En un edificio viejo es donde vivo, porque a antiguo no llega. De esos con ventanas de aluminio en las escaleras, con el olor a humedad de los portales de los abuelos, con los escalones del descansillo desgastados por innumerables entradas y salidas de los ocupantes de estos escasos pisos, sus familiares, amigos y visitas. En un barrio pobre, donde no llegan pijos ni hipsters.
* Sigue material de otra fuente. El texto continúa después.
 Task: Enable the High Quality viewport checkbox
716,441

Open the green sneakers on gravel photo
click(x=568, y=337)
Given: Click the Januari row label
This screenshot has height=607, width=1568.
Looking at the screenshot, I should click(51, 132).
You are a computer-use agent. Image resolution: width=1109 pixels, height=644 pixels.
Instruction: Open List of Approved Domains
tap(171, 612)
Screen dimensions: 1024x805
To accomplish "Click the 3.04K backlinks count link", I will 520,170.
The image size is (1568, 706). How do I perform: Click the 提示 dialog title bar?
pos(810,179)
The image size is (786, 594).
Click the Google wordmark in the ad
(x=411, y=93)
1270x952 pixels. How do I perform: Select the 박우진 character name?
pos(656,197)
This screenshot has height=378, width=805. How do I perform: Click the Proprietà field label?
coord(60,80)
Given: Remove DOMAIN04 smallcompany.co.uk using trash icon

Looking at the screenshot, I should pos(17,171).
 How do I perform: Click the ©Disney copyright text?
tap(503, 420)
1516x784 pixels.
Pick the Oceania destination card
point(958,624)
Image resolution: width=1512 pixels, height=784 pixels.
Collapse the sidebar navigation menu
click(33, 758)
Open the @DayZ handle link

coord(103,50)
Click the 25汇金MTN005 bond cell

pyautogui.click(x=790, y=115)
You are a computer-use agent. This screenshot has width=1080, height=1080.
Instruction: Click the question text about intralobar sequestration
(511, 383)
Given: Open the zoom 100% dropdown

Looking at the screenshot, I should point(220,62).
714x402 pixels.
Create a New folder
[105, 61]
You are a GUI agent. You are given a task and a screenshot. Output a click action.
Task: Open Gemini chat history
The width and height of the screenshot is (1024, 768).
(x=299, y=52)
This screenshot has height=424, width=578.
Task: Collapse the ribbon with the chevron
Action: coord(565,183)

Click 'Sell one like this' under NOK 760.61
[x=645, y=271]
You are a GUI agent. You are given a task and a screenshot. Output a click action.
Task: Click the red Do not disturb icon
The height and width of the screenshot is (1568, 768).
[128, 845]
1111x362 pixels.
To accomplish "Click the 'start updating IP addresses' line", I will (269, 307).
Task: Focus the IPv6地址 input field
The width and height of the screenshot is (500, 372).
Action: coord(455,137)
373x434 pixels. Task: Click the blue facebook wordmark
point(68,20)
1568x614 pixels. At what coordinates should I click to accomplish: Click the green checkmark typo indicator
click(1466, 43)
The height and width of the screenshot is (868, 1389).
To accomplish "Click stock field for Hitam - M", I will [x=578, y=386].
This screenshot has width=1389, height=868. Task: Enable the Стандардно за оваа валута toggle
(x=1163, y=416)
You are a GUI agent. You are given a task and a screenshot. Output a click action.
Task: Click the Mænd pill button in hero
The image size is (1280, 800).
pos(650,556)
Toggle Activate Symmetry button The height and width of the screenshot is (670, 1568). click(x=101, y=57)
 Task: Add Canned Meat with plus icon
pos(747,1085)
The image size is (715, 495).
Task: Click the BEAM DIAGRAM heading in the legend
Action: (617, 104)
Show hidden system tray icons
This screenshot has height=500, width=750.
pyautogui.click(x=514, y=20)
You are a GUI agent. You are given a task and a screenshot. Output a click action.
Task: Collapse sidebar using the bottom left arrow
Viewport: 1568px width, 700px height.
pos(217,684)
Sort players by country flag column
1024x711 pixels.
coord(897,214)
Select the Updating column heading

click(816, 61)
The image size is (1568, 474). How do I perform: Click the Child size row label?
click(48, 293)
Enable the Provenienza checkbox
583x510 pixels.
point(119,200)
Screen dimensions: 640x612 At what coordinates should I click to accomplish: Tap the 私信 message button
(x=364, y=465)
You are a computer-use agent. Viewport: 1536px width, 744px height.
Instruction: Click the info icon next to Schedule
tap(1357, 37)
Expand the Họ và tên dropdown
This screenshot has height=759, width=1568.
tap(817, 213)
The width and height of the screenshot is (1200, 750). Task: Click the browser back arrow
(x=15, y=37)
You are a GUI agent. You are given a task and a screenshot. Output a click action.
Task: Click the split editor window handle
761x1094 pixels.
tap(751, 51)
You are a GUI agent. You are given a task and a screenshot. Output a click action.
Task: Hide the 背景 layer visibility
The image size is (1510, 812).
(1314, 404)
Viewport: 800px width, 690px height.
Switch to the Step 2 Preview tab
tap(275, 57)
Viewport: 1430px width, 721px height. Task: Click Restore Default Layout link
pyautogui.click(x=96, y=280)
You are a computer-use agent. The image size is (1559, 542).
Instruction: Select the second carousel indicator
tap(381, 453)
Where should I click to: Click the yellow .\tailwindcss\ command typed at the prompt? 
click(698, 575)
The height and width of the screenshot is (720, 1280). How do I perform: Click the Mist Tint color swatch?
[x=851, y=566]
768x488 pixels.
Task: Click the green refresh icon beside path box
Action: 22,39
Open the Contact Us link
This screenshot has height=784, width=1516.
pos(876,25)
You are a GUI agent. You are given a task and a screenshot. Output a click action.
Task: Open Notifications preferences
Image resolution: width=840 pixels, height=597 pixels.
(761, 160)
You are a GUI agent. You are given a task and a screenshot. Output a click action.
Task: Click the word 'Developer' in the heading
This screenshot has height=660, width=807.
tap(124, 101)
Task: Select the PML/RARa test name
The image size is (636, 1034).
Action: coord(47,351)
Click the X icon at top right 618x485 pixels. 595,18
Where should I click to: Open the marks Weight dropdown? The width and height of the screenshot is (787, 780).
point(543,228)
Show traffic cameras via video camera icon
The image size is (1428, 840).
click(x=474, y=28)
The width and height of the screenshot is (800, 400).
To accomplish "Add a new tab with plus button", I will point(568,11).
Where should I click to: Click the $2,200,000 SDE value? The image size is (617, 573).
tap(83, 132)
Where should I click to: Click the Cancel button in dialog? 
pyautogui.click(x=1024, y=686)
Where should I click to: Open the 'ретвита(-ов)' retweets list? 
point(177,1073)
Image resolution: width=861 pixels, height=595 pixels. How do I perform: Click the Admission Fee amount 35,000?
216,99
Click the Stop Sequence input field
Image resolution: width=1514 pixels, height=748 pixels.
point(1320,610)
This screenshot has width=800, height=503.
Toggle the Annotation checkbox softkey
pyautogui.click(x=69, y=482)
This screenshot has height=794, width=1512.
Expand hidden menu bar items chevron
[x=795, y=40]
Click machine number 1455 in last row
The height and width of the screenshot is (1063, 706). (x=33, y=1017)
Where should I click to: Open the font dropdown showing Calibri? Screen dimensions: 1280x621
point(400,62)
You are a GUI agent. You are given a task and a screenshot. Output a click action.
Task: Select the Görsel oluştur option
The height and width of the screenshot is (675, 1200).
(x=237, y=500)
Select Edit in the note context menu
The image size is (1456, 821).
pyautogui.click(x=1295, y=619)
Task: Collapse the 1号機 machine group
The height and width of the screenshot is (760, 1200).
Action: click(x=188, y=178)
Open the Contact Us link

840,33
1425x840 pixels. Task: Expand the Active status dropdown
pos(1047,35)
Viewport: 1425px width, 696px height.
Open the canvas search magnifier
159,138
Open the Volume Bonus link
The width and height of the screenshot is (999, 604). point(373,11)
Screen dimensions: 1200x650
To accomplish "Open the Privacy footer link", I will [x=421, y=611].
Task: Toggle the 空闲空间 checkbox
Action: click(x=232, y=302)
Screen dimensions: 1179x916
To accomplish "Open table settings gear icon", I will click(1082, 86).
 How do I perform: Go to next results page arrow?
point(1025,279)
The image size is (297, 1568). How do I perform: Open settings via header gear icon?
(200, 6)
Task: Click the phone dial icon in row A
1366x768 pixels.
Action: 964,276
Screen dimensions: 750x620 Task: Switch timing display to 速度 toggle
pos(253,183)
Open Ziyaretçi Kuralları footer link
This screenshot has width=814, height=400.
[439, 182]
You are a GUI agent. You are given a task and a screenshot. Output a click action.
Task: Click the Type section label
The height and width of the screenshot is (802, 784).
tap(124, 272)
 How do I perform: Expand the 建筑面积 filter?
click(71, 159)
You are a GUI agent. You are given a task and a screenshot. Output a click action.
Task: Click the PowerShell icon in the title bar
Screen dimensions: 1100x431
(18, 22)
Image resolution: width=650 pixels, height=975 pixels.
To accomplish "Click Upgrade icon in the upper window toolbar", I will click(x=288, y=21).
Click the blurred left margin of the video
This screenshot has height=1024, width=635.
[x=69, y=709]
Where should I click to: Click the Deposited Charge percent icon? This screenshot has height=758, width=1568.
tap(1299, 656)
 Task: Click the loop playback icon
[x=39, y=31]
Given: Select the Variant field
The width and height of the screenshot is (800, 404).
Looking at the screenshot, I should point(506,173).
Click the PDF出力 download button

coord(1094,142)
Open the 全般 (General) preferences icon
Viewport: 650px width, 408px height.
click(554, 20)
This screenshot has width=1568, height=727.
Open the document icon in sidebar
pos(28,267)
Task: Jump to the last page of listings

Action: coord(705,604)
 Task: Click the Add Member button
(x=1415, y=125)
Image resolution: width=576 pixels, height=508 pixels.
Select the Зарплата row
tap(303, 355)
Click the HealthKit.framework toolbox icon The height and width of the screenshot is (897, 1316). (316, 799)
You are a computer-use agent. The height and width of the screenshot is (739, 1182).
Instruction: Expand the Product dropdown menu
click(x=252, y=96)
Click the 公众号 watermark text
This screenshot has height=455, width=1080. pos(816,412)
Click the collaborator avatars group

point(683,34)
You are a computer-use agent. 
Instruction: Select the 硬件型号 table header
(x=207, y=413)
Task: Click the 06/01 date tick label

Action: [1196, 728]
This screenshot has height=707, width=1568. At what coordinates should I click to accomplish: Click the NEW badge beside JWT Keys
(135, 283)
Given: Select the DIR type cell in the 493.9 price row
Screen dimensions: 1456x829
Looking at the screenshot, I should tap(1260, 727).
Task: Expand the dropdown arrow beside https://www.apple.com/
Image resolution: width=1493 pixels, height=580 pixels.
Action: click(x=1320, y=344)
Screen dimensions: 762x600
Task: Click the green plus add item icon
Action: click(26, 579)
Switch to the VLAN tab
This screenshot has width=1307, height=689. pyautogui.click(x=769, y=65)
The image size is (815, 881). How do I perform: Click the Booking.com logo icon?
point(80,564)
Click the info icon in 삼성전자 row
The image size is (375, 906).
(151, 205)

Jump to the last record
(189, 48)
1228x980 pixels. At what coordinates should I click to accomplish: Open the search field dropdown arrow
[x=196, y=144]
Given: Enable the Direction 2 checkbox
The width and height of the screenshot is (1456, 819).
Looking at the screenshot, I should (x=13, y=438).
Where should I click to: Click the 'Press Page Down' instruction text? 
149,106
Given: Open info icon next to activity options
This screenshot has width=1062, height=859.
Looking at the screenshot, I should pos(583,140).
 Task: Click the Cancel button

Aquí sólo viven los de siempre y los que no pueden vivir en otro sitio porque no les llega.

Es un edificio de cuando se hacían sin persianas en las ventanas, donde mi despertador es el sol de la mañana y el trino de los pájaros, afanados en la interminable carrera por el fornicio que comienza por impresionar a las hembras de su especie. Como todos. Los fines de semana son los partidos de fútbol de equipos de barrio los que me despiertan, a media mañana, en el campo de tierra de la manzana de enfrente. Aquí los impuestos no llegan para hacerlo de césped, pese a ser un campo para competiciones oficiales.

Por las noches todo es silencioso. Si se concentra uno se puede llegar a intuir el profundo ronquido de alguno de los abuelos que quedan en el edificio, que se ha quedado dormido escuchando la radio. Las paredes maestras ahogan cualquier ruido, aunque en ocasiones se intuye a una pareja especialmente creativa en el portal de al lado.

La escalera es tranquila, sin ascensor, garajes o trasteros, ni prisiones vigiladas en forma de comunidad interior con un triste gimnasio y una piscina repleta de herederos de Satanás en forma de niño. Sólo silencio y un portal sin reformar. Tranquilidad. Aquí no hay reuniones de comunidad donde los vecinos se saquen los colores echándose en cara comportamientos sin sentido. Ningún portero que te juzgue con el desdén de aquel que conoce las privacidades de todos. Sólo es un edificio viejo, con pocos vecinos.